In that show Harris, as he so often is, was a standout as the Man in Black, a gunslinger straight out of a Lee van Cleef movie, in a series its writer said was set at “the intersection of the near future and the reimagined past”, a highly inventive version of the new western.
An actor who can be trusted with a monologue, here Harris invests his narration with some free-flowing improvisation, obviously enjoying himself enormously.
There’s a short Netflix clip taking us behind the scenes as he records. “Basically, we just should have fun with it, right?” he says to a director. “Feel free to say anything to me, like ‘that sucked’ or whatever, you know.”
His narration, colloquial and intimate, pulls together the many strands of the somewhat complex narrative. He’s fond of what appear to be ad libs, such as “Now listen up” or “Let’s get one thing straight”, but that are cleverly written to allow us to catch up with a story that at times seems too fanciful to be true.

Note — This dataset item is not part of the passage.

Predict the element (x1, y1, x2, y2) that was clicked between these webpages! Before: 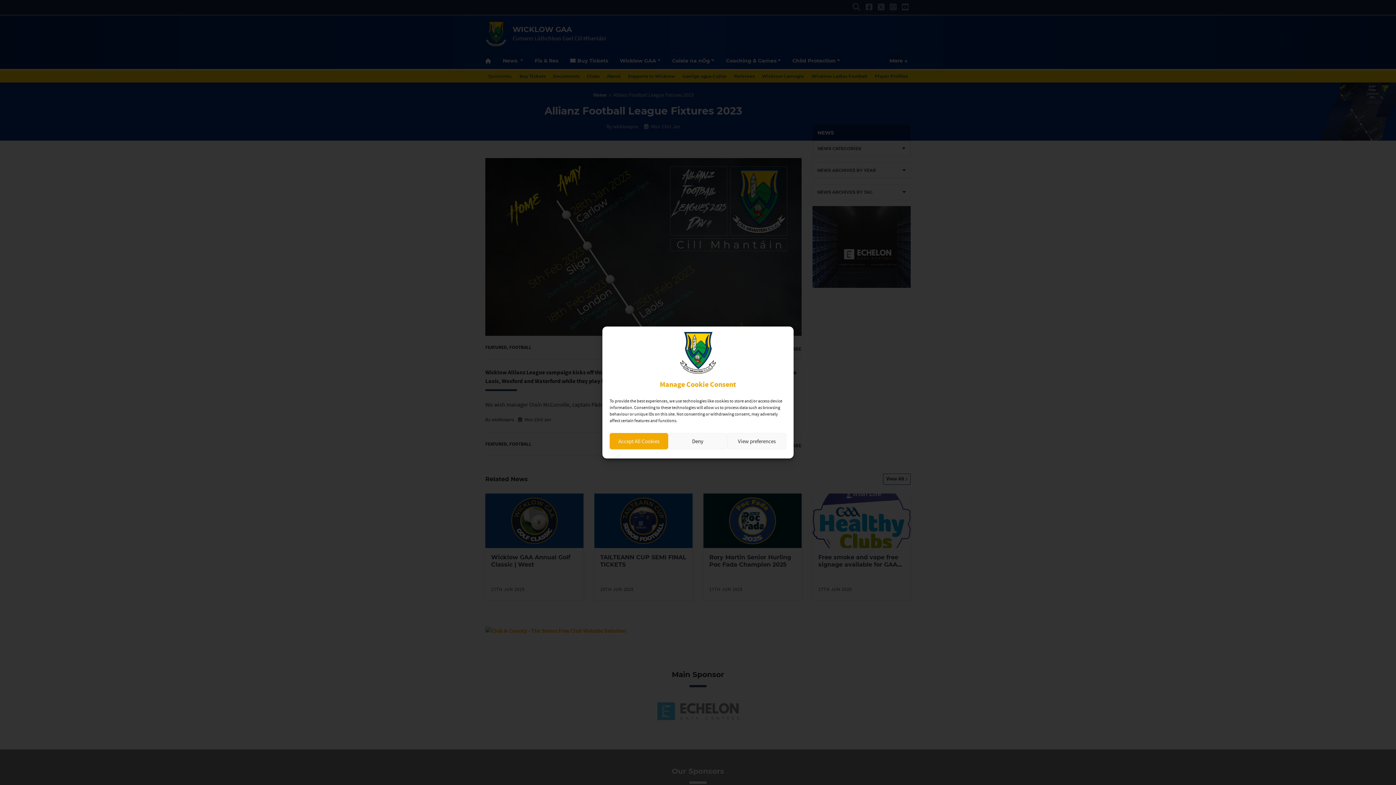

Earp, hero of both the dime novel and the modern literary and cinematic western, is a much-mythologised figure. As the series dramatises, he came to represent the western hero, a gunfighter who created his own methods of ensuring order and achieving justice.

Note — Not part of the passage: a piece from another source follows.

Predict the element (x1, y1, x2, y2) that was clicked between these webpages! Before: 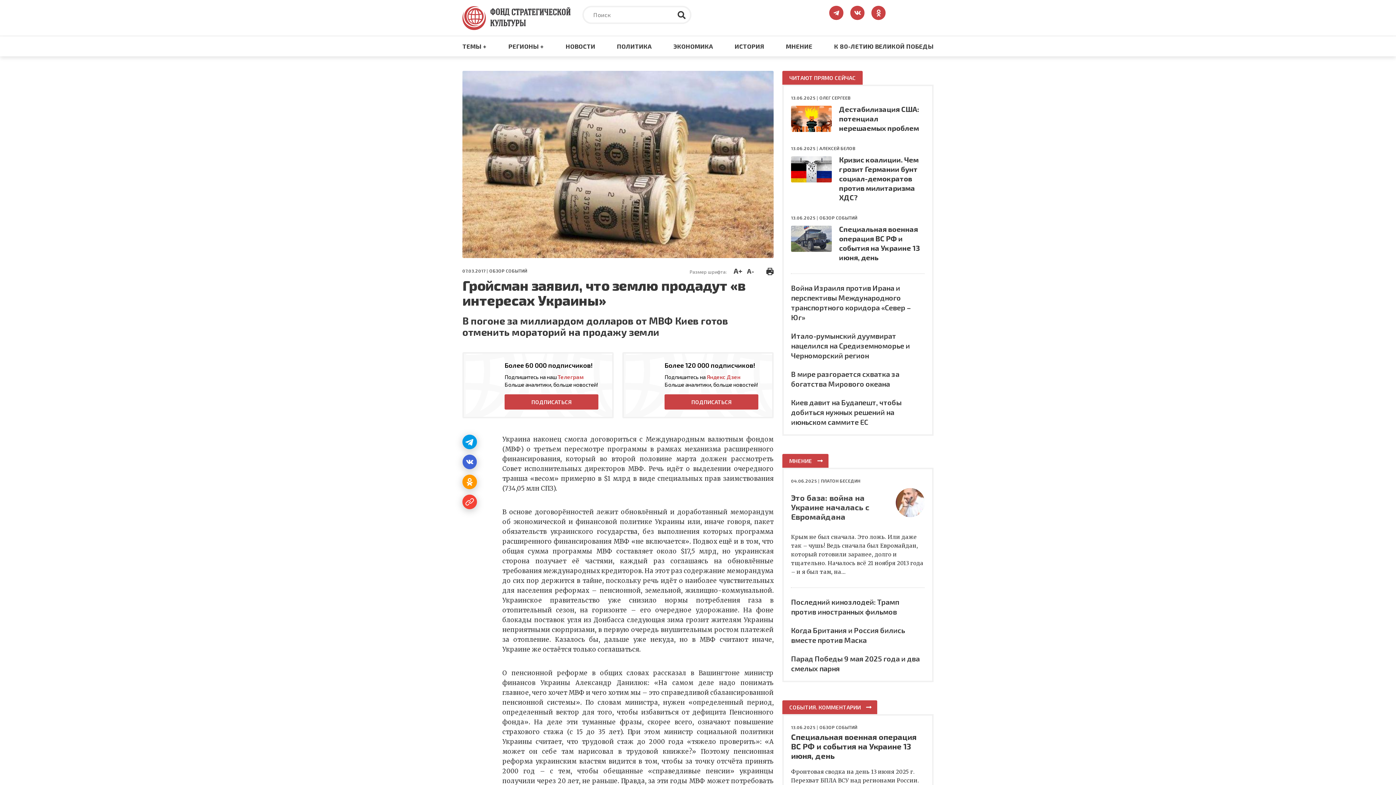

Placed between the old violent life of the pioneers and the new civilised life that emerged as the west was conquered, he’s portrayed symbolically as taking responsibility for the destruction of the old life. But he’s also a revenge seeker who takes the law into his own hands, Harris telling us he was known for the beatings he dished out. A man famous in the frontier town saloons for his fists, Earp loved clobbering the bad guys.
“It wasn’t exactly by the book, but you couldn’t argue with the results,” Harris says.

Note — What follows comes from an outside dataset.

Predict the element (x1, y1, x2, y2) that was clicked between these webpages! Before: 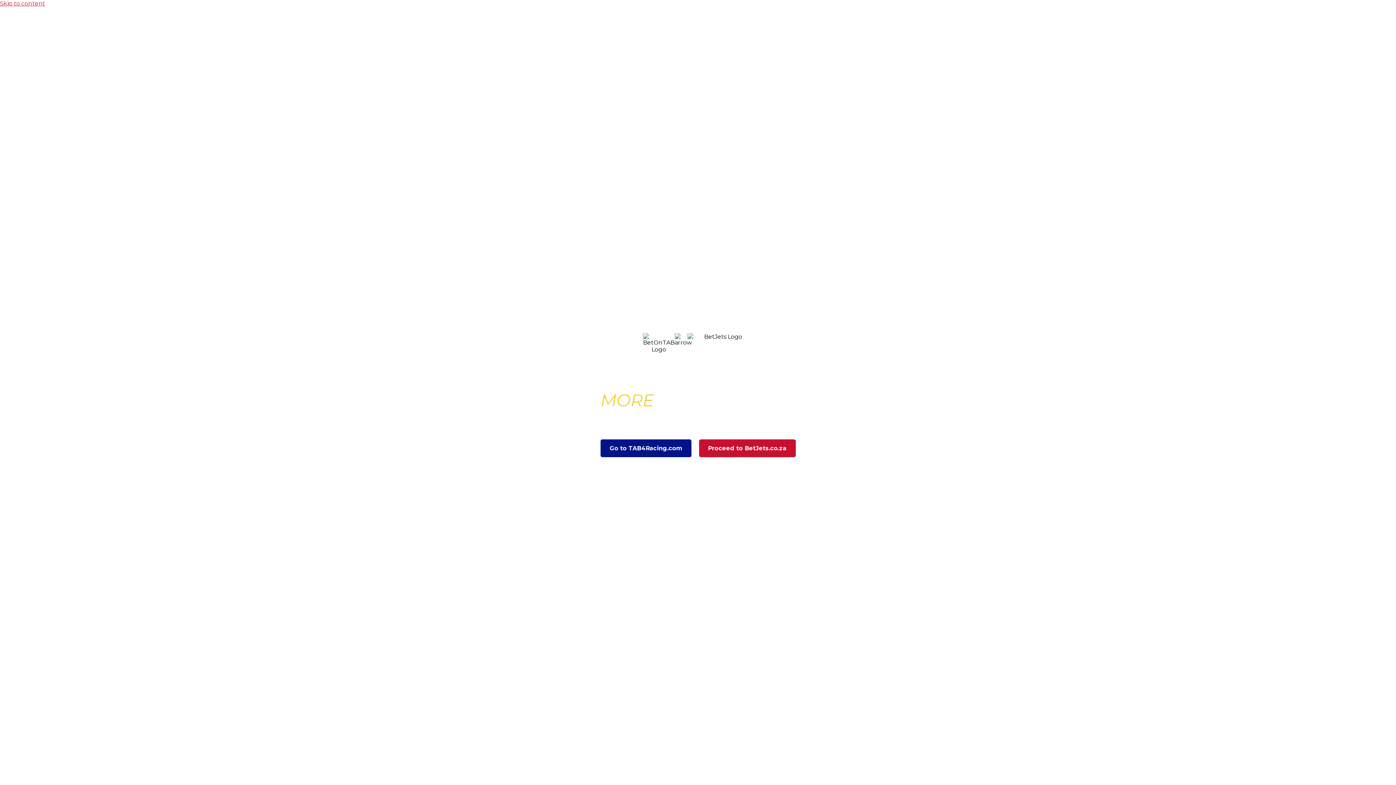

The first episode, Trouble in Tombstone, takes us straight to the famous gunfight at the OK Corral, men in a small space shooting at each other without bothering to take cover. On one side are the Earps and Holliday and on the other the so-called Cowboys. The latter are members of the gang led by Ike Clanton, played menacingly by Jack Gordon, an infamous group of rustlers who had largely controlled Tombstone and the surrounding area without interference before the Earps arrived in town and Virgil became Tombstone’s marshal.
But the action is frozen after several seconds, the frame highlighting Earp. And Harris says, or rather shouts, “That guy right there, that’s Wyatt Earp, the toughest son-of-a-bitch in the West.”
We’re abruptly taken back seven months, to a robbery of a Wells Fargo stagecoach carrying $26,000 worth of silver that killed a driver and a guard. These stagecoach holdups become a national concern, given the importance of Arizona silver to the national economy.
The Earps are tasked to investigate and track down a gang member, one of the robbers, the snakeskin band on his hat indicating he is a member of the Cowboys.
And so we are led by Harris into a complex story involving the enduring resentments of the American civil war, the roles of Wells Fargo and businessman JP Morgan, and the British royal family worried about investing in such an unstable country. America needs to rid itself of violence for the new economy to flourish.
And it’s done with a soundtrack straight out of Sergio Leone movies with startling bursts of Italian opera to heighten the violence.
The plotting jumps around and the timeline can be a little confusing, though Reams effectively uses his rugged experts to justify the veracity of his extensive re-enactments. And at times there’s no clear distinction between hero and villain when it comes to Earp – it can seem like a myth in search of a man.
But Harris always turns up to anchor what becomes an increasingly complex piece of storytelling. And a very watchable one.